Para khalifah, gubernur, dan tokoh-tokoh yang lain menyantuni para sarjana
yang melakukan tugas penterjemahan, sehingga kumpulan ilmu bukan-Islam yang
luas dapat diperoleh dalam bahasa Arab. Selama abad-abad kesembilan dan
kesepuluh, karya-karya yang terus mengalir dalam ilmu-ilmu kedokteran,
fisika, astronomi, matematika, dan filsafat dari Yunani, sastra dari
Persia, serta matematika dan astronomi dari Hindu tercurah ke dalam bahasa
Arab).
Interaksi intelektual orang-orang Muslim dengan dunia pemikiran Hellenik
terutama terjadi antara lain di Iskandaria (Mesir), Damaskus, Antioch dan
Ephesus (Syria), Harran (Mesopotamia) dan Jundisapur (Persia). Di
tempat-tempat itulah lahir dorongan pertama untuk kegiatan penelitian dan
penterjemahan karya-karya kefilsafatan dan ilmu pengetahuan Yunani kuna,
yang kelak kemudian didukung dan disponsori oleh para penguasa Muslim.
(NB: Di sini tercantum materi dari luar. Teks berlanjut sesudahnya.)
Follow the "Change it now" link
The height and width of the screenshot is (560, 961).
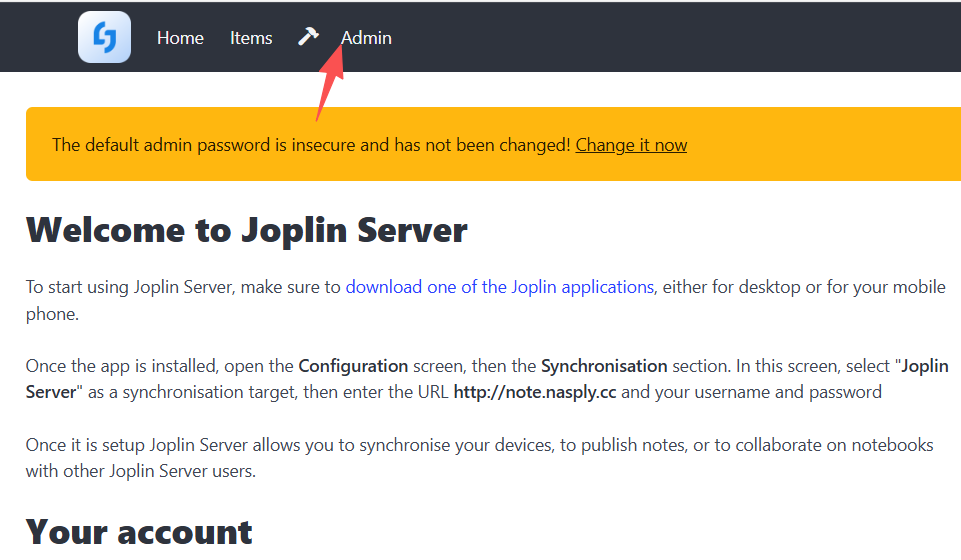coord(631,145)
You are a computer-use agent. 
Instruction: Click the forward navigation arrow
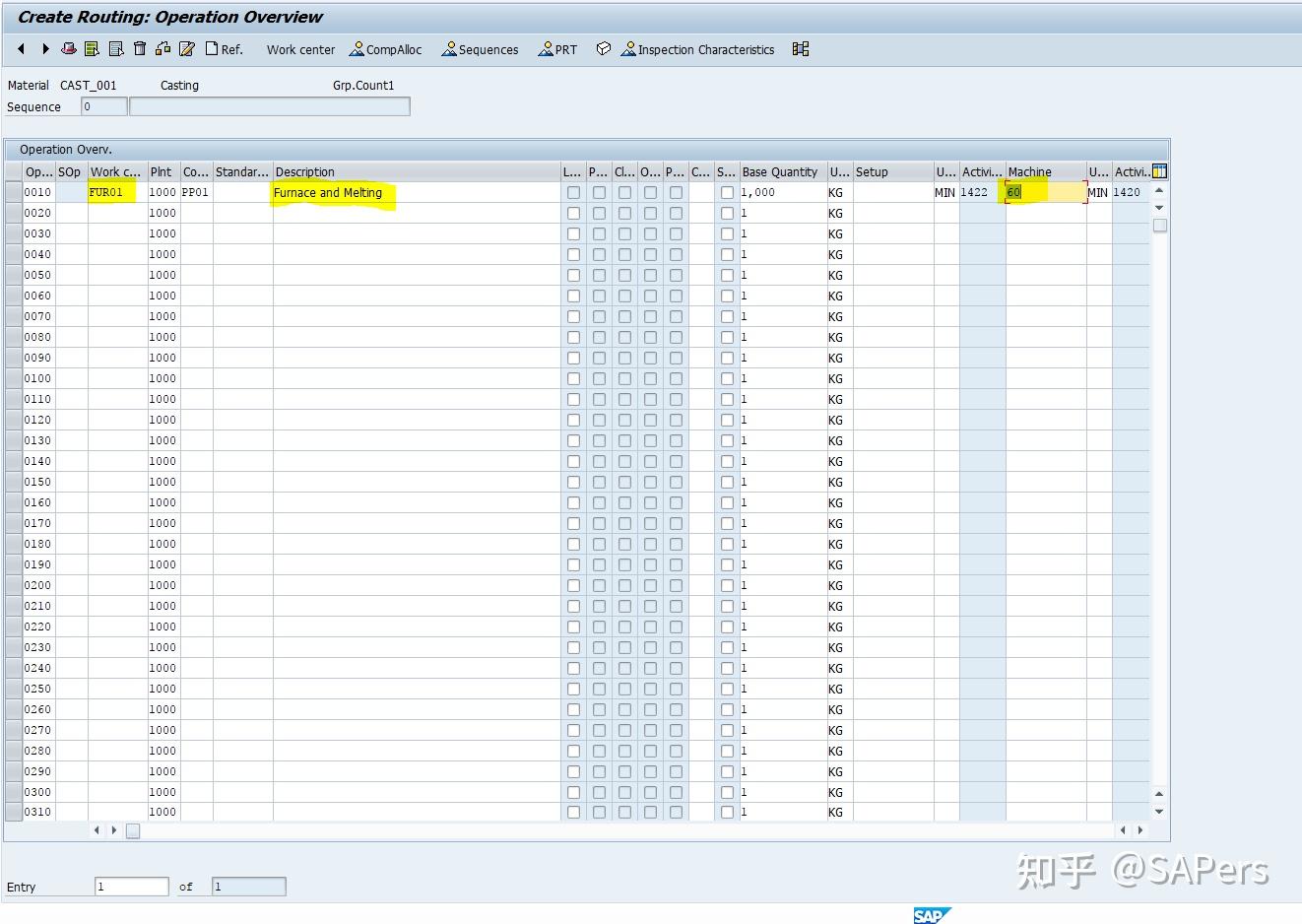pyautogui.click(x=45, y=48)
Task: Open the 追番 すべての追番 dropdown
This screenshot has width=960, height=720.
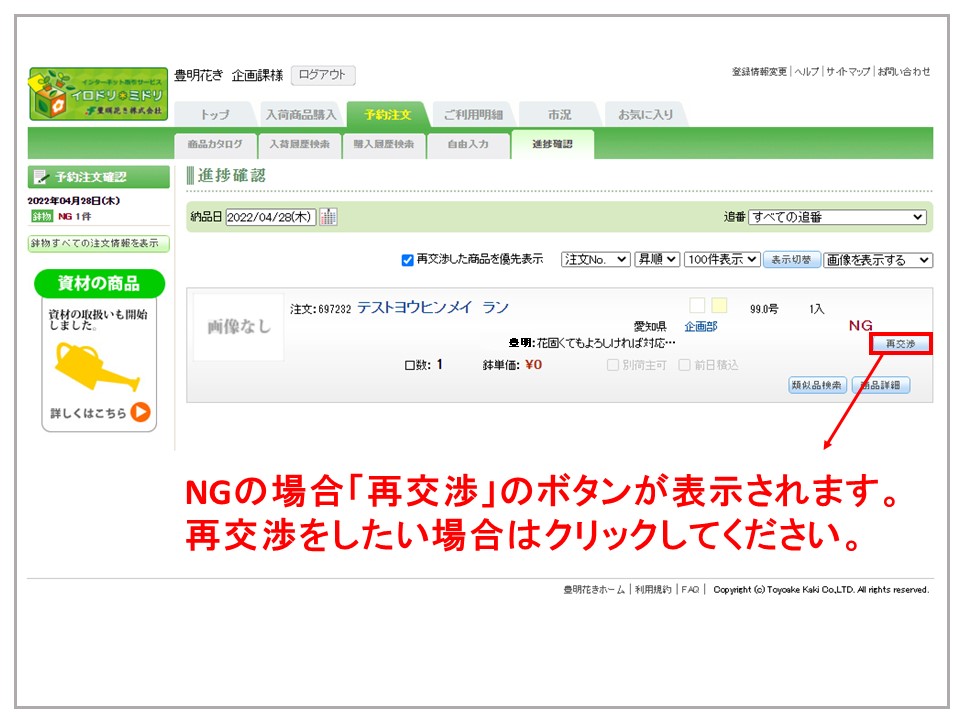Action: [837, 217]
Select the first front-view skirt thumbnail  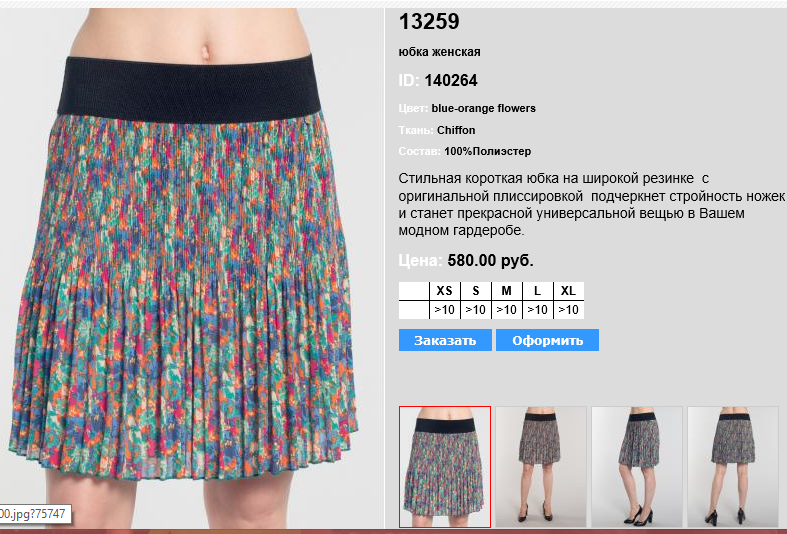click(445, 467)
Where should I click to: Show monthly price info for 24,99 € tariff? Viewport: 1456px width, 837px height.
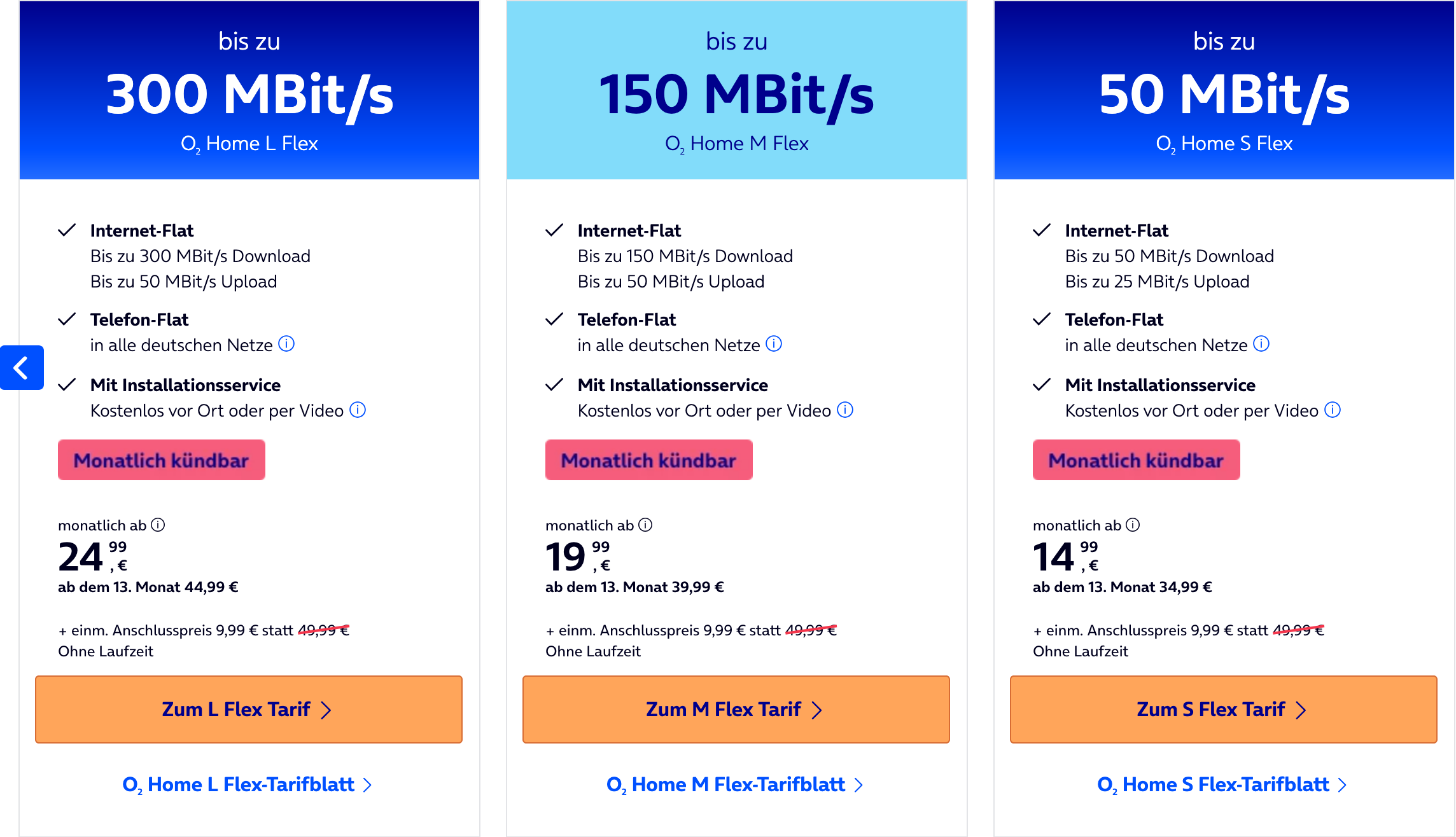click(x=158, y=525)
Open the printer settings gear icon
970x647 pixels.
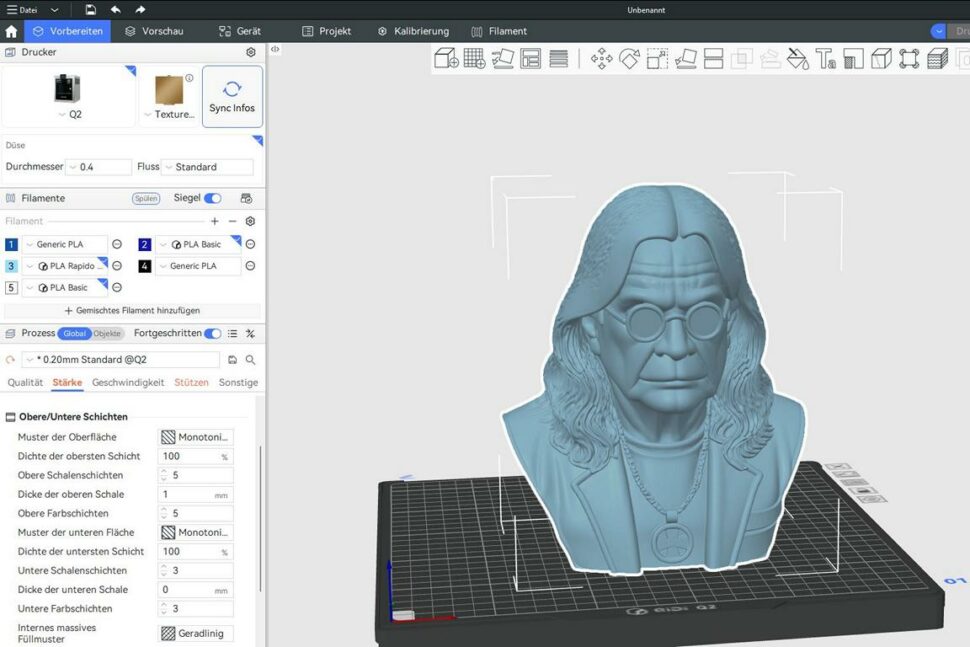pyautogui.click(x=251, y=53)
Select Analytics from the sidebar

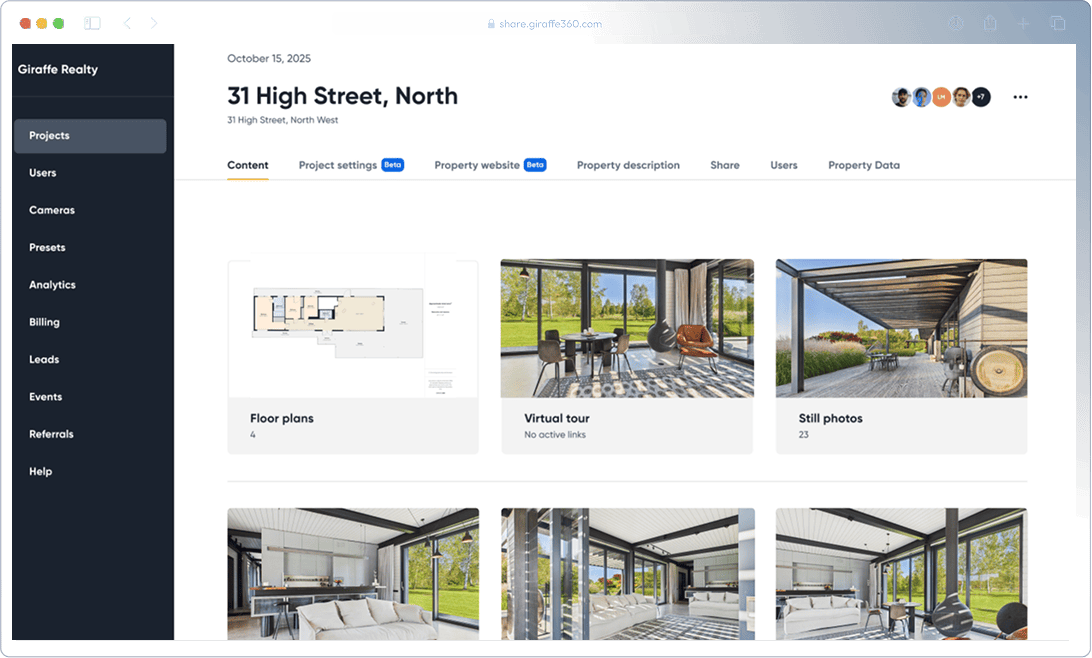pyautogui.click(x=52, y=285)
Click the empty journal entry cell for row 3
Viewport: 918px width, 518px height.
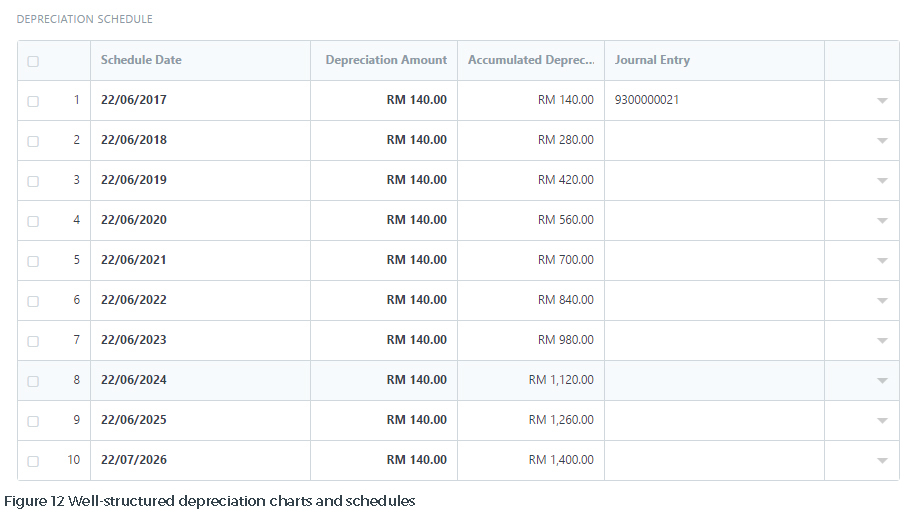coord(714,180)
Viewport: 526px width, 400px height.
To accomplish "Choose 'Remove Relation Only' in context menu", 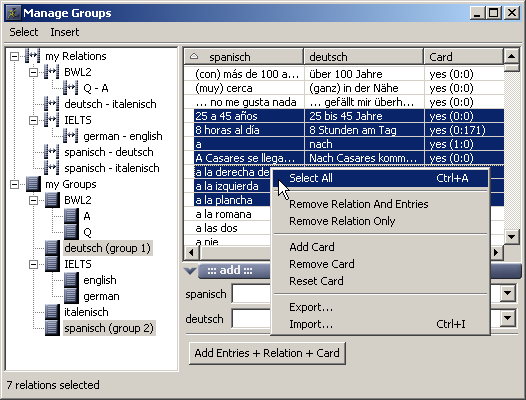I will tap(342, 221).
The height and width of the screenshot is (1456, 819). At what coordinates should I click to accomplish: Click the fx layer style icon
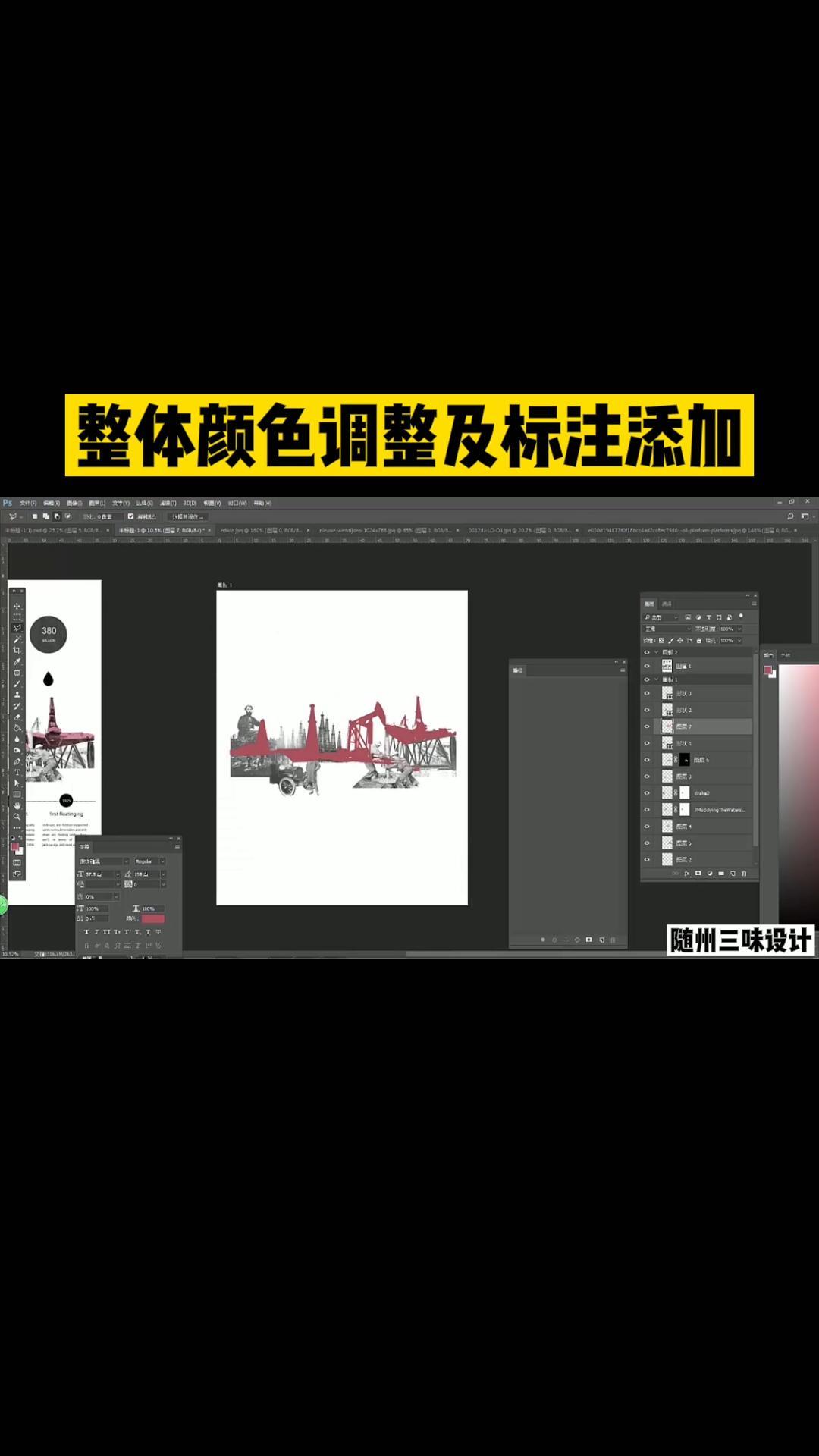687,874
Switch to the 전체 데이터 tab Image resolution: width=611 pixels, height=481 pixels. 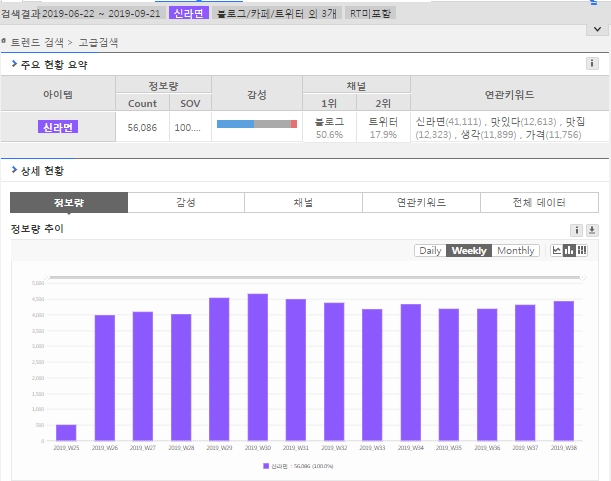[x=540, y=202]
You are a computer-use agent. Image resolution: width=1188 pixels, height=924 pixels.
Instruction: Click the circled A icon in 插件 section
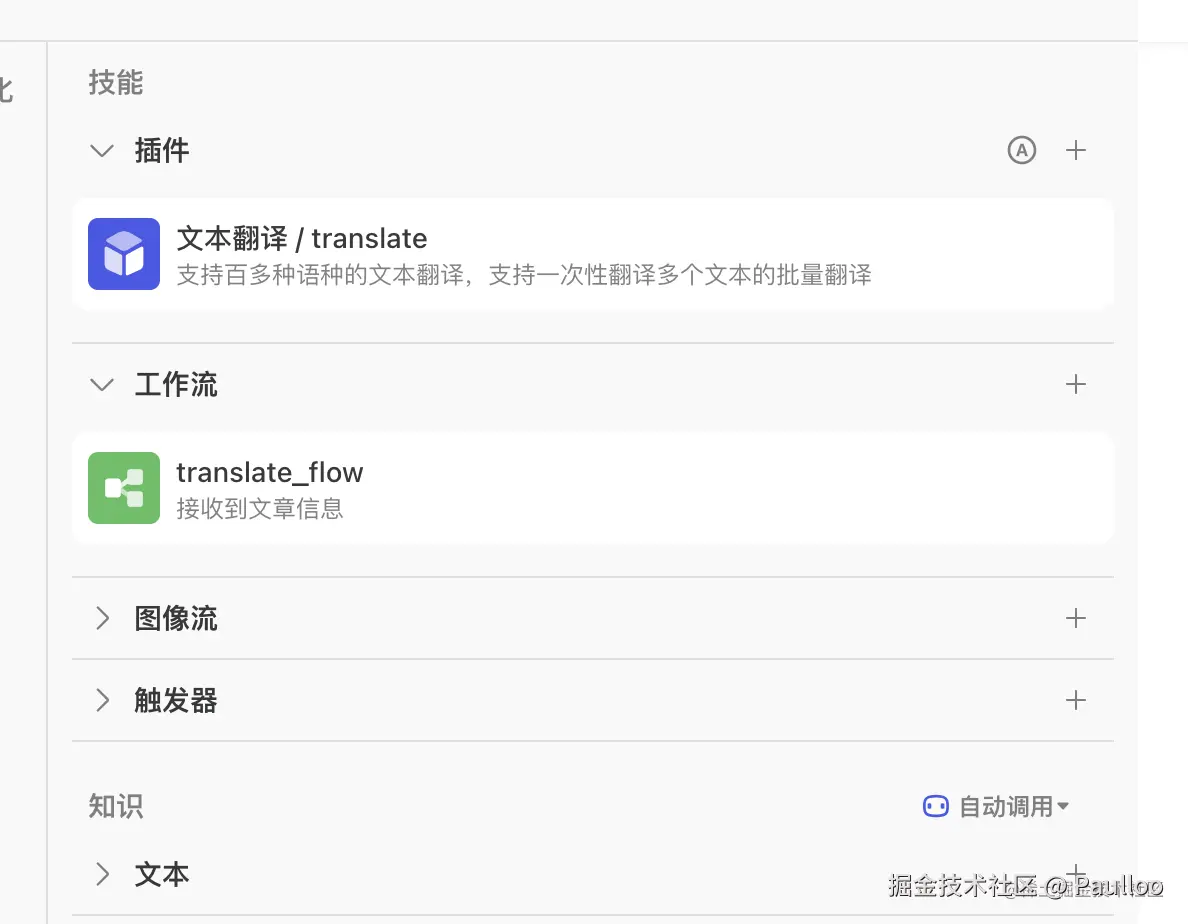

Suatu hal yang patut sekali mendapat perhatian lebih besar di sini ialah
suasana kebebasan intelektual di zaman klasik Islam itu. Interaksi positif
antara orang-orang Arab Muslim dengan kalangan bukan-Muslim itu dapat
terjadi hanya dalam suasana penuh kebebasan, toleransi dan keterbukaan.
Sebab meskipun orang-orang Arab itu mempunyai ajaran agamanya yang sangat
tegas dan gamblang, dengan penuh lapang dada membiarkan semua kegiatan
intelektual di pusat-pusat yang ada sejak sebelum kedatangan dan pembebasan
oleh mereka. Seperti dikatakan oleh C.A. Qadir:
"...the centers of learning led
by the Christians continued to function unmolested even after they were
subjugated by the Muslims. This indicates not only the intellectual freedom
that prevailed under Muslim rule in those days, but also testifies to the
Muslims' love of knowledge and the respect they paid to the scholars irrespective
of their religion."[6]
(...pusat-pusat pengajaran yang dipimpin oleh orang-orang Kristen terus
berfungsi tanpa terusik bahkan setelah mereka itu ditaklukkan oleh orang-orang
Muslim. Ini menunjukkan tidak saja kebebasan intelektual yang terdapat di
mana-mana di bawah pemerintahan Islam zaman itu, tetapi juga membuktikan
kecintaan orang-orang Muslim kepada ilmu dan sikap hormat yang mereka
berikan kepada para sarjana tanpa mempedulikan agama mereka).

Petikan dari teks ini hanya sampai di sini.